Richard Conroy
2/12/2007 7:00:00 PM
On 2/12/07, David Morton <mortonda@dgrmm.net> wrote:
> > That's really good. Thanks for sharing. I followed the link. I
> > think the article is well worth reading.
>
> I have to disagree with the paper a bit. It seems that the author is
> evaluating languages in a vacuum without practical considerations...
> typical for academia.
>
> If he likes OCAML so much, is there a mod_ocaml for apache? are
> there MIME, SMTP, IMAP libraries available? Is there a a nice
> framework like Rails to build with? (just picking on it because the
> author likes it so much. I've never used OCAML)

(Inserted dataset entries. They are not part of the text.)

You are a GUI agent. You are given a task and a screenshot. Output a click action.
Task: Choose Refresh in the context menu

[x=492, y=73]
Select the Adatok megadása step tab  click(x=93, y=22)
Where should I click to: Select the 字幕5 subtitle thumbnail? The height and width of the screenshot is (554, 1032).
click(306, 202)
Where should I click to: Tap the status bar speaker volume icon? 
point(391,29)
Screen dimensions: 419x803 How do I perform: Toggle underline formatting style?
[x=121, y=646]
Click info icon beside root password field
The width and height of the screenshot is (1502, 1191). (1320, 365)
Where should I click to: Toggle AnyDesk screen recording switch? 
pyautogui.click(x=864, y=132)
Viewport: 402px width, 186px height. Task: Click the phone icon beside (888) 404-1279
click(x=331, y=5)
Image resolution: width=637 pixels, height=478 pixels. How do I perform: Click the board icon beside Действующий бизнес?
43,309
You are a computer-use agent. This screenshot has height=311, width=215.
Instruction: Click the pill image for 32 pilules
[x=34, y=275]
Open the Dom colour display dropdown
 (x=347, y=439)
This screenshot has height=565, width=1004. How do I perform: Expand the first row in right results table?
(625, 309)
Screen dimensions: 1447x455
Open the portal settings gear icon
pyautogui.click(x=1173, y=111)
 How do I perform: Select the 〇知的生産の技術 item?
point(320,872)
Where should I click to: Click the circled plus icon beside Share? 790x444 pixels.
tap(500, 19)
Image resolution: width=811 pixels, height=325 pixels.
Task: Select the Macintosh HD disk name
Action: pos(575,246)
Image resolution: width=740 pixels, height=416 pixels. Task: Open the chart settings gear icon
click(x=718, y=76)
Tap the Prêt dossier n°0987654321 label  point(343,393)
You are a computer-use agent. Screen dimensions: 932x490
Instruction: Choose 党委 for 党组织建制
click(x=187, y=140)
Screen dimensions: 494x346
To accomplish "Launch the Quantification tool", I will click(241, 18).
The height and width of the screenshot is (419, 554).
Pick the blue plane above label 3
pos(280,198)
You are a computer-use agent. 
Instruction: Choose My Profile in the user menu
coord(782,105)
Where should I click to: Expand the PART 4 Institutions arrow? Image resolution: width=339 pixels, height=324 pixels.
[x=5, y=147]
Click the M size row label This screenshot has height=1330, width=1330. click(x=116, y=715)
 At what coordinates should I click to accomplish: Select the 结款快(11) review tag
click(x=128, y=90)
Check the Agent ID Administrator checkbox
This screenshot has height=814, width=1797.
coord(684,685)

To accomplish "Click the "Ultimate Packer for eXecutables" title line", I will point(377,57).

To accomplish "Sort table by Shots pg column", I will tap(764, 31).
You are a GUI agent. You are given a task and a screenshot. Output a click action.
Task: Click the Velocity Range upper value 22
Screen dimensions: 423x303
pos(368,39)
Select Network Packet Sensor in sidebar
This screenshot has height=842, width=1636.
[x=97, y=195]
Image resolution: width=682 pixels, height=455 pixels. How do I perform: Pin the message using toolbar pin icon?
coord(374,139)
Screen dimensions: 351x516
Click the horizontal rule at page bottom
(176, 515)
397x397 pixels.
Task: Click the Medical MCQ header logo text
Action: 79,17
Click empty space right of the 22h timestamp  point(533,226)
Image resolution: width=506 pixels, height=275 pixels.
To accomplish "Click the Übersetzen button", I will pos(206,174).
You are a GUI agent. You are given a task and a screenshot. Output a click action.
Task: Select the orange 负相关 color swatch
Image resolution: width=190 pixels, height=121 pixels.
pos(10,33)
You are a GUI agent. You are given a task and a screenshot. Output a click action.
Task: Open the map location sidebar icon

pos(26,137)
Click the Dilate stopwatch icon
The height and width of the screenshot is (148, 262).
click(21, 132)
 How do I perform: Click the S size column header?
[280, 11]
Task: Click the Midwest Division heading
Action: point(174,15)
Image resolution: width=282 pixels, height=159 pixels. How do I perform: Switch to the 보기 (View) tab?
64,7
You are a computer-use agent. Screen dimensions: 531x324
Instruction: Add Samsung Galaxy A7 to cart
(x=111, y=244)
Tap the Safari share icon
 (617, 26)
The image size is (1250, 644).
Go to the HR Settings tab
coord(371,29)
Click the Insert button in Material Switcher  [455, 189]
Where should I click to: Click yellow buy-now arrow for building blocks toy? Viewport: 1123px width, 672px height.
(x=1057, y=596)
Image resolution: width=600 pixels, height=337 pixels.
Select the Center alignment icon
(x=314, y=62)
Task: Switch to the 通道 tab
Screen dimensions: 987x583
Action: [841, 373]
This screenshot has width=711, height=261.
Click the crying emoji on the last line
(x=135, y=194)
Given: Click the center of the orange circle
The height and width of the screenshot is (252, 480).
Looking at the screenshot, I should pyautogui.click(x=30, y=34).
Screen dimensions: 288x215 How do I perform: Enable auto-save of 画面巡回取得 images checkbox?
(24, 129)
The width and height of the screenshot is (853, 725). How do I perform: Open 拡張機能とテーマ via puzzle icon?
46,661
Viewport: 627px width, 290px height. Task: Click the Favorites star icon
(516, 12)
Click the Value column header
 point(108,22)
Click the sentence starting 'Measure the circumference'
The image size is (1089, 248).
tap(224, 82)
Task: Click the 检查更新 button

OCaml gets a lot of attention mostly as a source of ideas for
language designers, who are designing other languages, not
OCaml.
It has some fantastic features at the language
design level. We are talking drool-worthy. And absolutely no library
to speak of. The most sophisticated thing you can do with the
standard distro is read a file.
It *does* have a way of binding to C code. If it exists in C, you can
use it and that's its hand-wavey excuse for not having any APIs.
> The pragmatic side of me says I don't have time to look at a language
> that can't get the job done. (even if you add "yet" to that).
If anything is going to happen with OCaml, it will happen at the
heavy-duty OSS level (like kernel writers). Its getting a lot of attention from
the traditionally C-only crew.
Its feature set is extremely impressive though, if you are comfortable at
working in C, it would probably be an interesting language to learn.
Currently its use in practical concerns is almost zero without it though.